Murder Ballads

First murder ballad that pops into my head is always El Paso by old time cowboy crooner Marty Robbins.

Excitable Boy-Warren Zevon

Cocaine Blues

“You’re All I Need” by Mötley Crüe

You’re all I need make you only mine
I love you so I set you free
I had to take your life
You’re all I need, you’re all I need
And I loved you but you didn’t love me

“Run For Your Life” - Beatles

Ain’t That Love - Scratch Acid

Lay Screaming - SA

Fish Fry - Big Black

Cher’s distinctly execrable Bang Bang (My Baby Shot Me Down)

“Brutally Morbid Axe of Satan” - AxCx

“Delia’s Gone” by Johnny Cash is a good one.

First time I shot her
I shot her in the side
Hard to watch her suffer
But with the second shot she died
Delia’s gone, one more round
Delia’s gone

Guns and Roses “I Used to Love Her” is a bit on the nose I think.

Although I never touched a gun until I joined the Army I am from that gun-culture country.

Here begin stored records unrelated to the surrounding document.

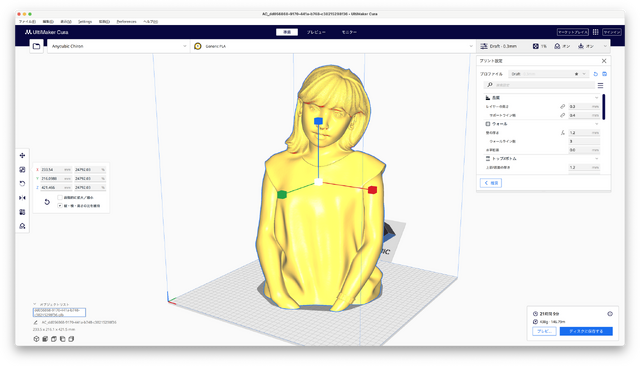Uncheck the uniform scaling checkbox
Viewport: 640px width, 366px height.
pyautogui.click(x=60, y=206)
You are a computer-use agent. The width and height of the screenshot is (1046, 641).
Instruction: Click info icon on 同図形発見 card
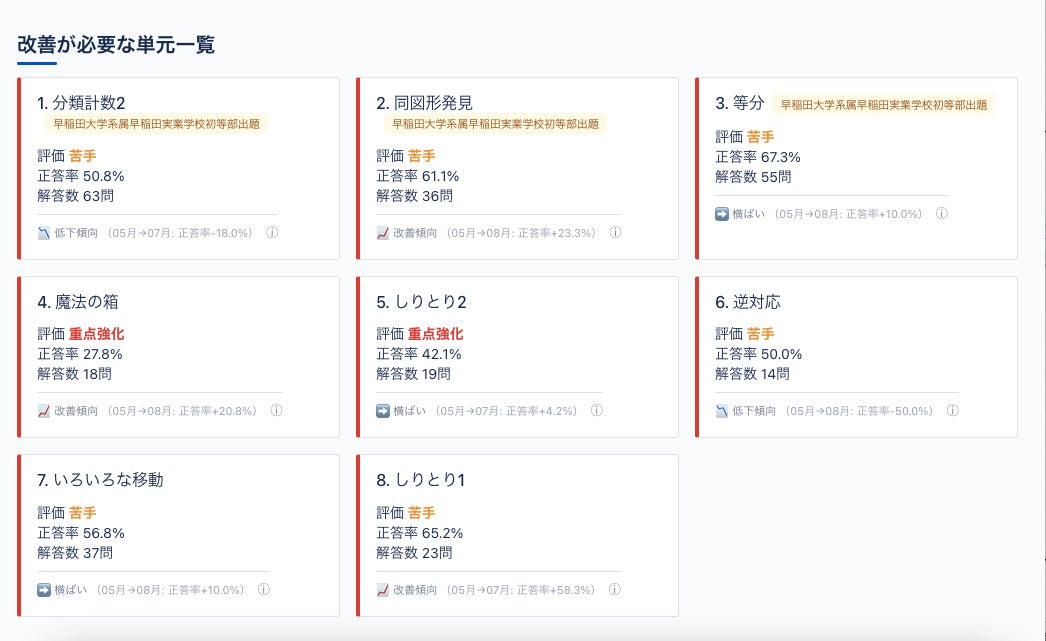[x=615, y=233]
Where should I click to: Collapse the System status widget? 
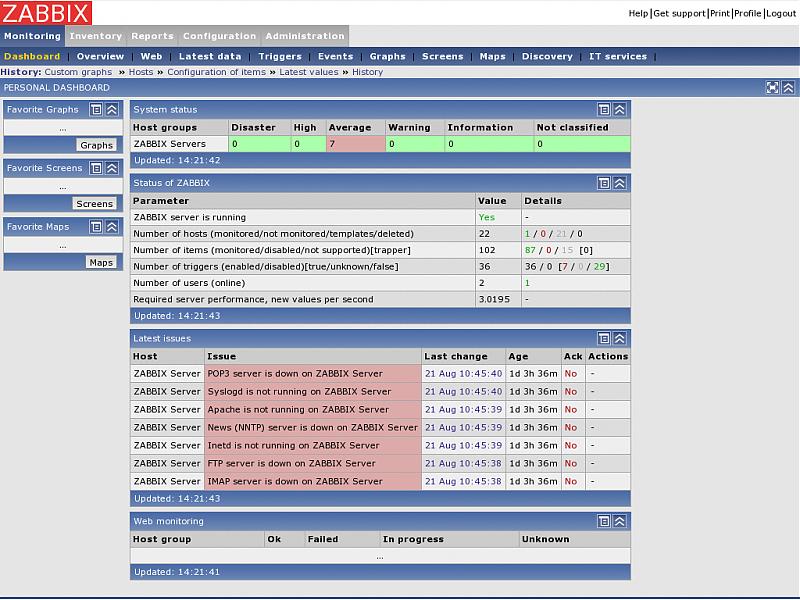(620, 110)
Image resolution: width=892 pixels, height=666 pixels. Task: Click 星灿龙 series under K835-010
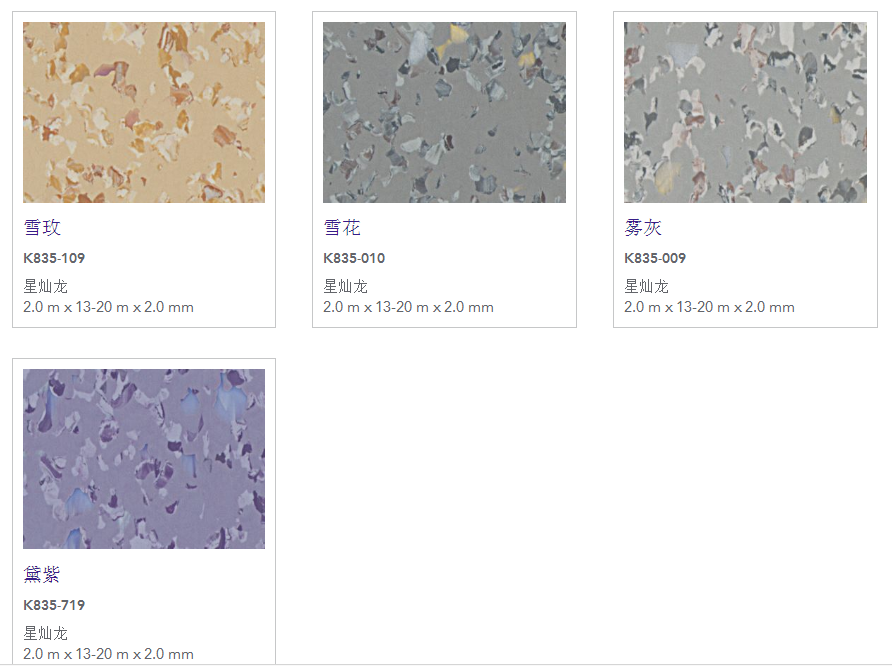[345, 286]
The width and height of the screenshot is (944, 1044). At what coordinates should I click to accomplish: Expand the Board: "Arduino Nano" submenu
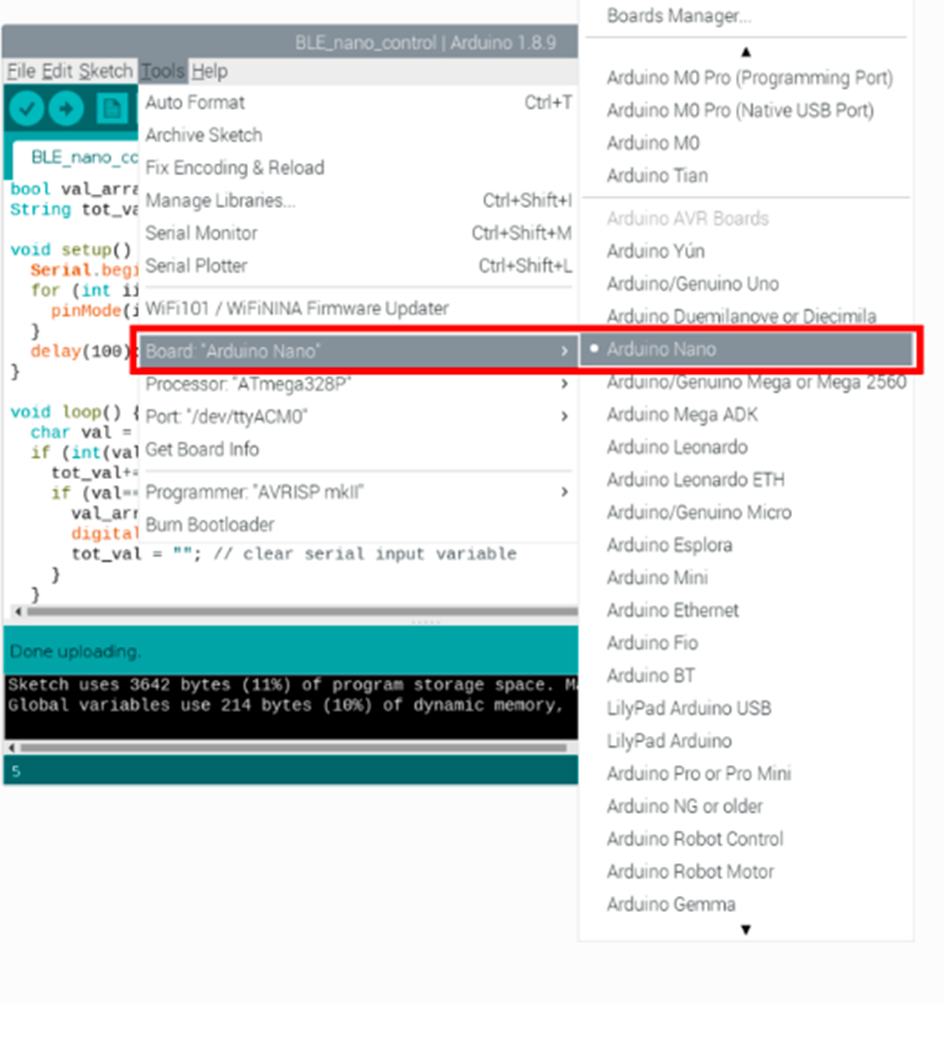click(355, 351)
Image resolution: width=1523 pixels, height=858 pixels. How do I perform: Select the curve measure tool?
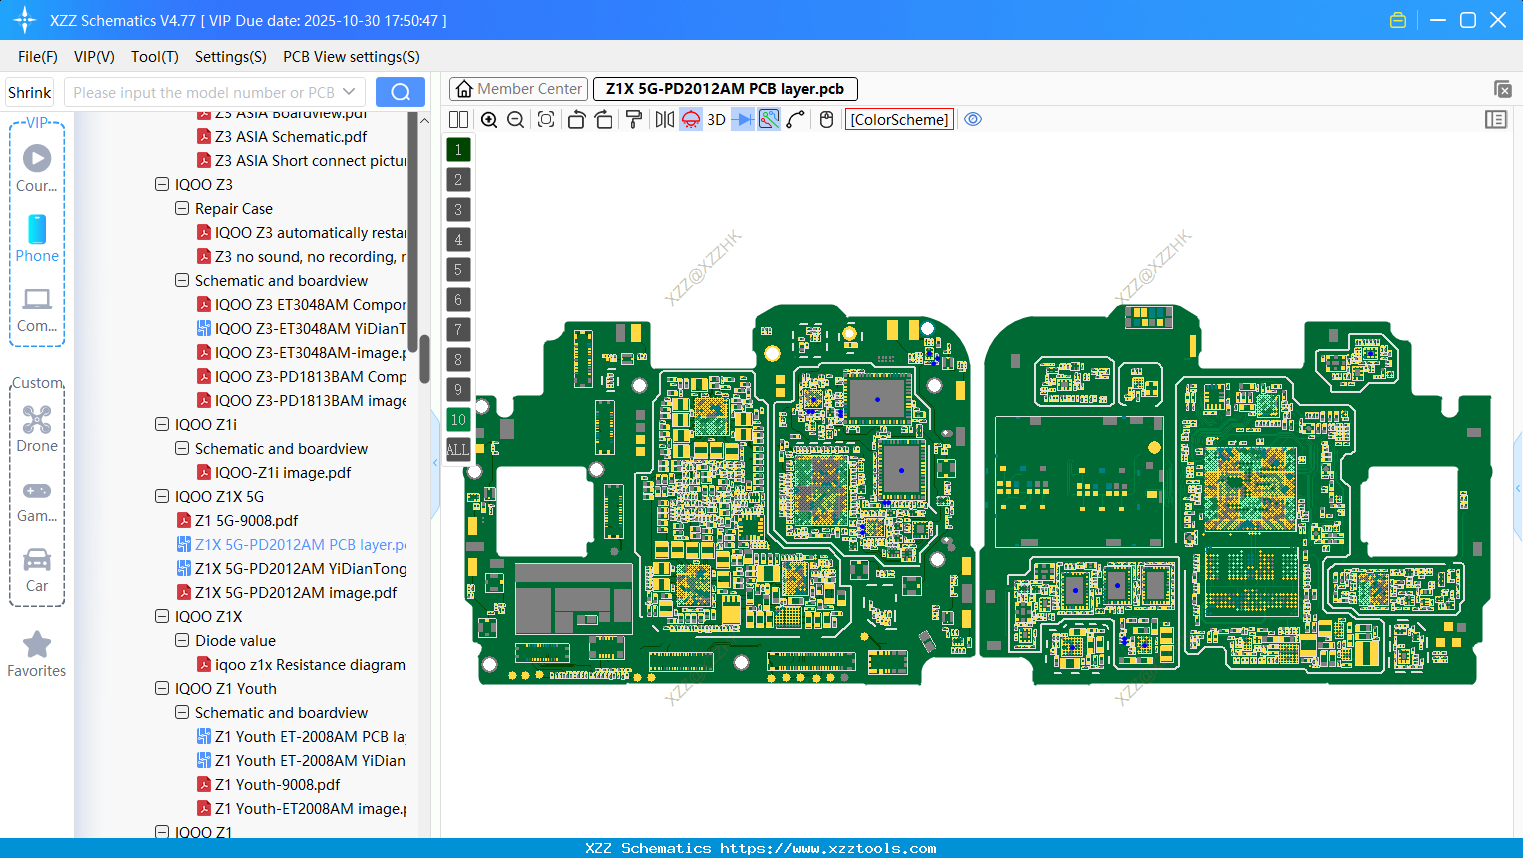point(796,119)
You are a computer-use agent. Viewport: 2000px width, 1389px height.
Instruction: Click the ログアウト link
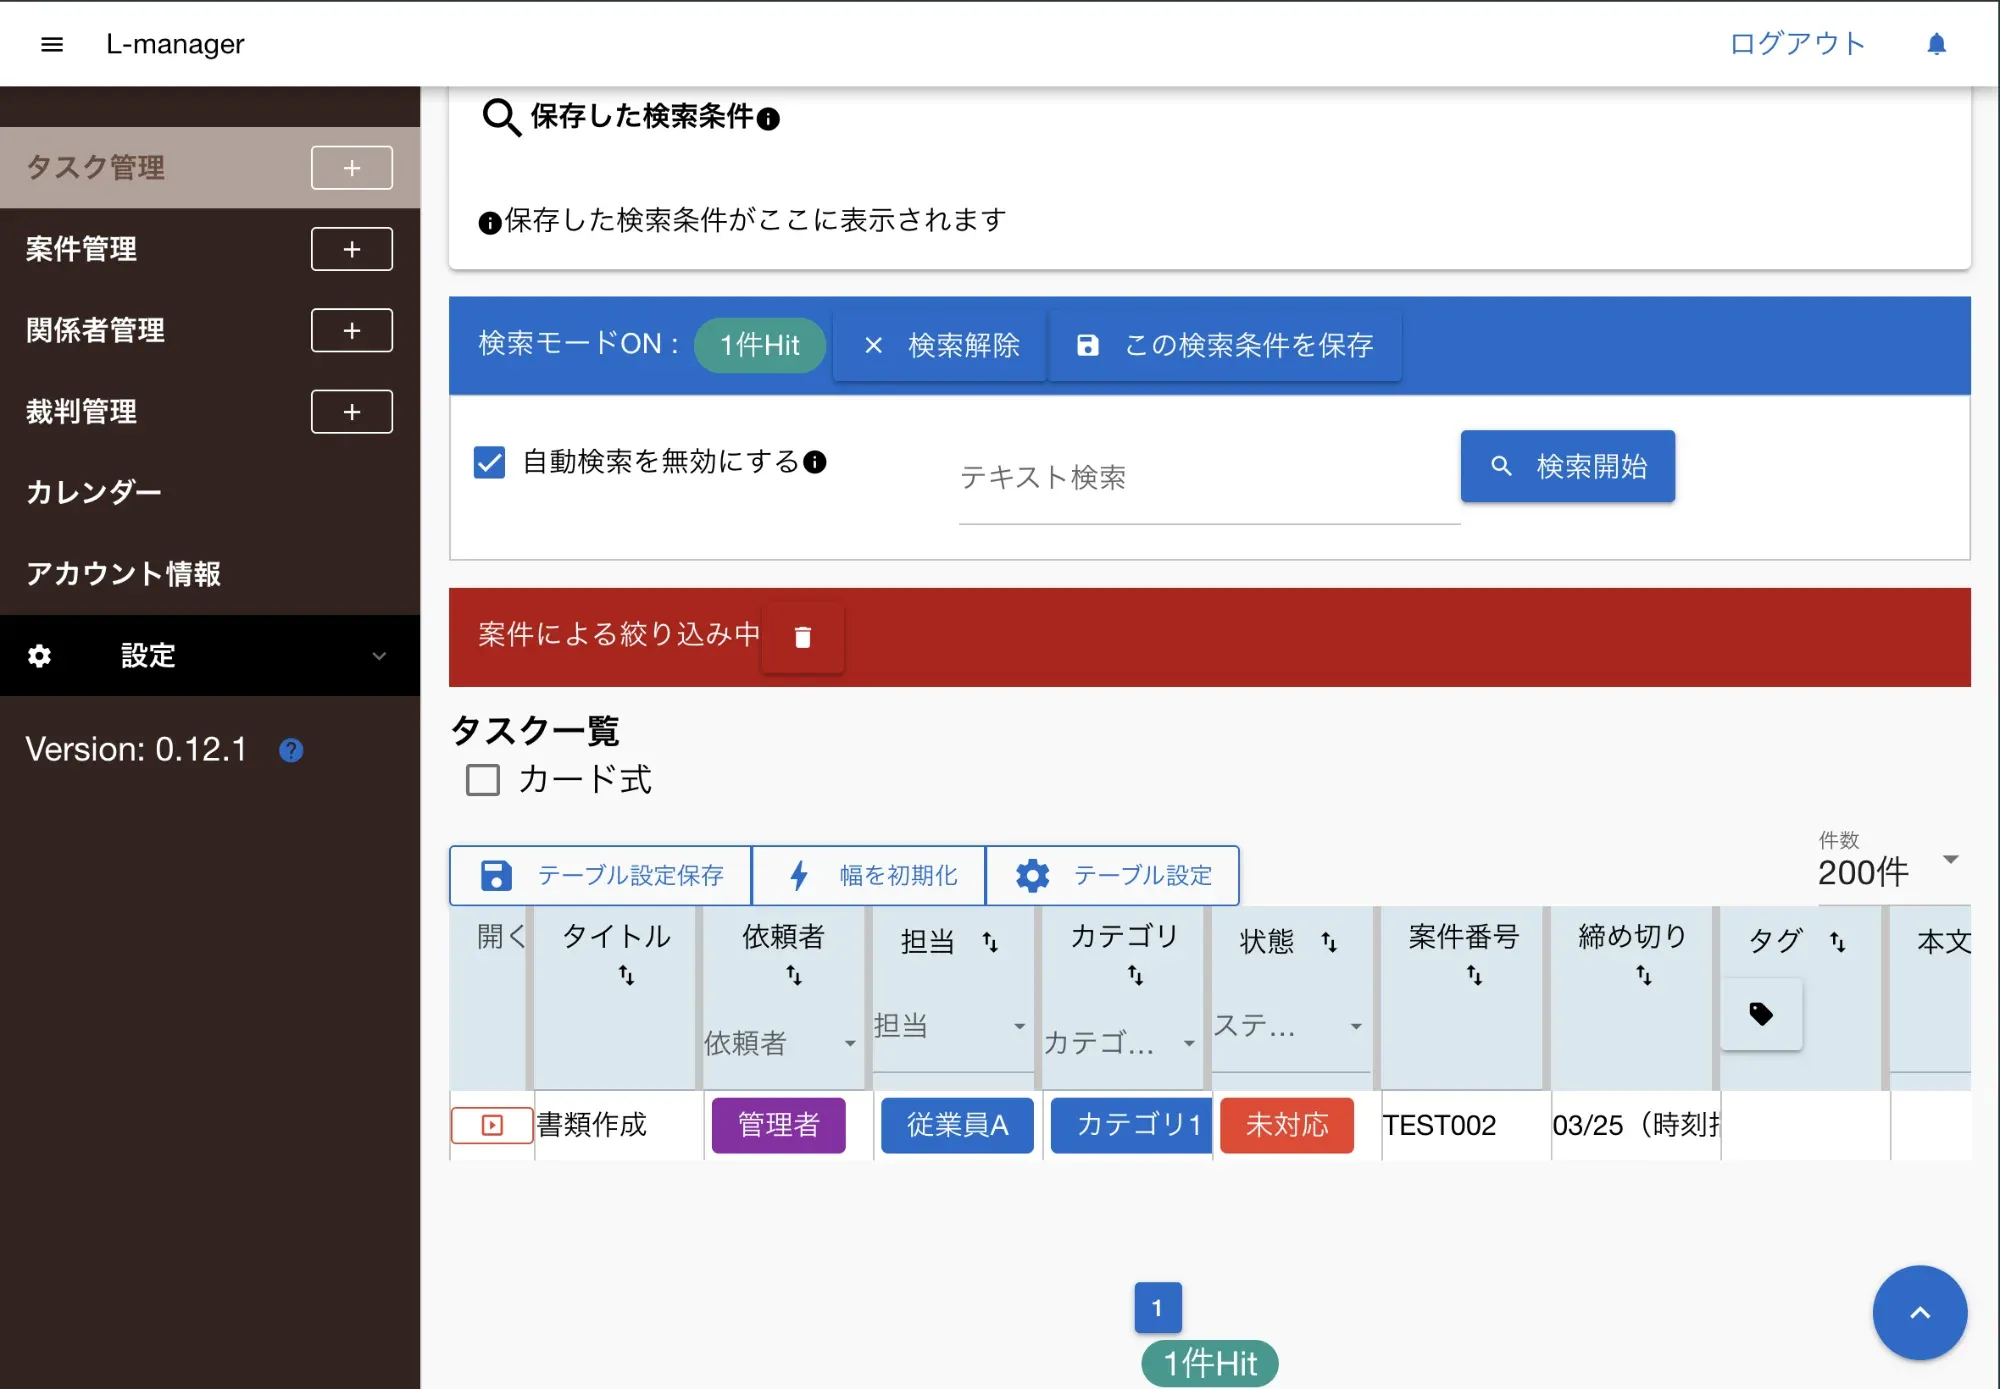pos(1797,44)
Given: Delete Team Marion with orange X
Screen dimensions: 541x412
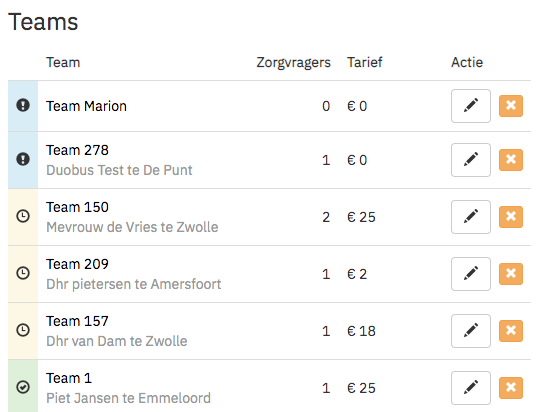Looking at the screenshot, I should pyautogui.click(x=511, y=106).
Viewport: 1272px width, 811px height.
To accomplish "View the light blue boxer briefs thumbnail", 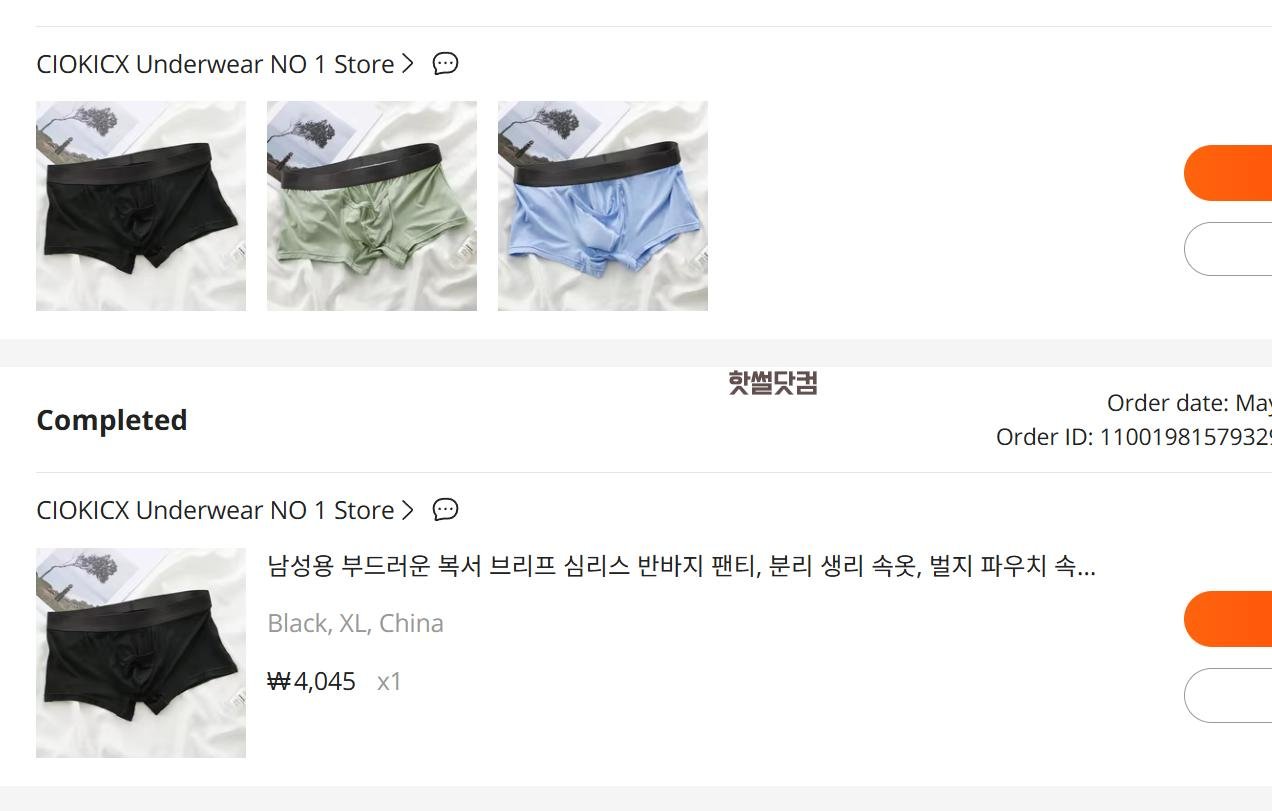I will (603, 206).
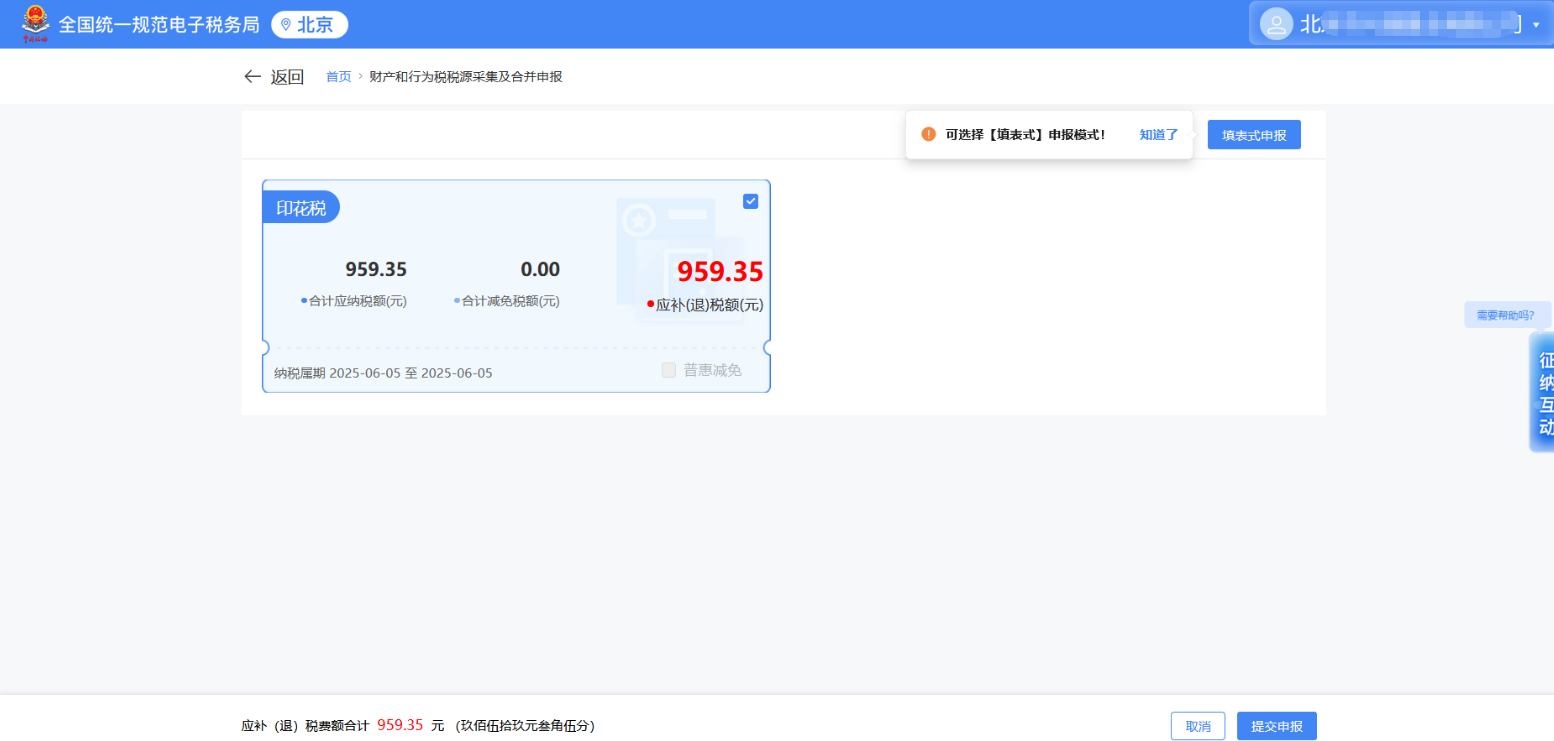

It never occurred to me until this thread that some thought it was about murder.

Bessie Smith, Send me to the Electric Chair.

‘Big Iron’ by Marty Robbins.

I always thought it sounded like self-defence: “Down went his hand for the gun that he wore…”

Knoxville Girl:

Louvin Brothers’ version

Lemonhead’s version

I met her on the mountain.
There I took her life.
Met her on the mountain.
Stabbed her with my knife.

If you have to ask, Tom Dooley, Kingston Trio version.

Take the Money and Run - Steve Miller
Tweeter and the Monkey Man - Bob Dylan

Kristin Hersh too

Because I see examples of murder ballads with no lovers, then I point at I Don’t Like Mondays by The Boomtown Rats. “Written by Bob Geldof and Johnnie Fingers, the piano ballad[5] was the band’s second single to reach number one on the UK chart.”

Buenos Noches From a Lonely Room, Dwight Yoakam

Long Black Veil, Lefty Frizell (and Johnny Cash, and The Chieftans (with Mick Jagger singing, of all people)).

The Road Goes on Forever - Robert Earl Keen

Black Jack David.
The Carter Family
Bob Dylan
And some one else.

Traveling Wilburys

(Nitpicking the nitpick) But written and sung by Bob Dylan.

So it is A Bob Dylan song? What album was it on?

Tweeter and the Monkey Man" was really [written by] Tom Petty and Bob [Dylan]. Well, Jeff [Lynne] and I were there too, but we were just sitting there around in the kitchen, and he was for some reason talking about all this stuff that didn’t make much sense to me, you know, it was that Americana kinda stuff and we got a tape cassette and put it on and then transcribed everything they were saying.